(Belge Alıntısı)

##############################

Eşim beni çok kısıtlıyor...
“Merhaba Yeşim Hanım,
Yazılarınızı takip ediyorum ve ben de sizinle sorunlarımı paylaşmak istedim. 10 yıldır evliyim neredeyse. Genç kızken evde hep baskı gördüm. Babam, kardeşlerim hep baskıcıydılar, her şeye karışır, izin vermezlerdi. Üniversiteyi bitirdim, evlendim, artık evliyim dedim, bir yaşam alanım olacak, ama olmadı. Eşim de ailem gibi çok baskıcı. Ailemin evine gidecek olsam bile bazen eşim izin vermiyor, otur evinde diyor. Dışarıya karşı hiçbir şey söylemiyorum, anlatmıyorum yaptıklarını. Artık psikolojimin bozulduğunu hissediyorum. Ağlıyorum sürekli. Eşim hiçbir şekilde yumuşama yoluna gitmiyor. Artık tam anlamıyla bıktım diyebileceğim bir noktaya geldim. Ne olur yardım edin.”

##############################

(Kullanılacak Satırlar)
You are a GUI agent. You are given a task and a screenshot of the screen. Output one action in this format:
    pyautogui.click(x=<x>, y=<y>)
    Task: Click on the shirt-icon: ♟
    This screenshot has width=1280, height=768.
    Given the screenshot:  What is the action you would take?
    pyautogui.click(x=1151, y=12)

##############################

(Yapılacak İşlemler)
1: Evlilikteki baskıyı anlatan mektupta yazan kişi kaç yıldır evli olduğunu belirtiyor?
2: "Kullanılacak Satırlar" başlığı altındaki satırların tamamını hiçbir değişiklik yapmadan çoğaltın.

(Etkinlik Yanıtları)
1: Neredeyse 10 yıldır evli.

2:
You are a GUI agent. You are given a task and a screenshot of the screen. Output one action in this format:
    pyautogui.click(x=<x>, y=<y>)
    Task: Click on the shirt-icon: ♟
    This screenshot has width=1280, height=768.
    Given the screenshot:  What is the action you would take?
    pyautogui.click(x=1151, y=12)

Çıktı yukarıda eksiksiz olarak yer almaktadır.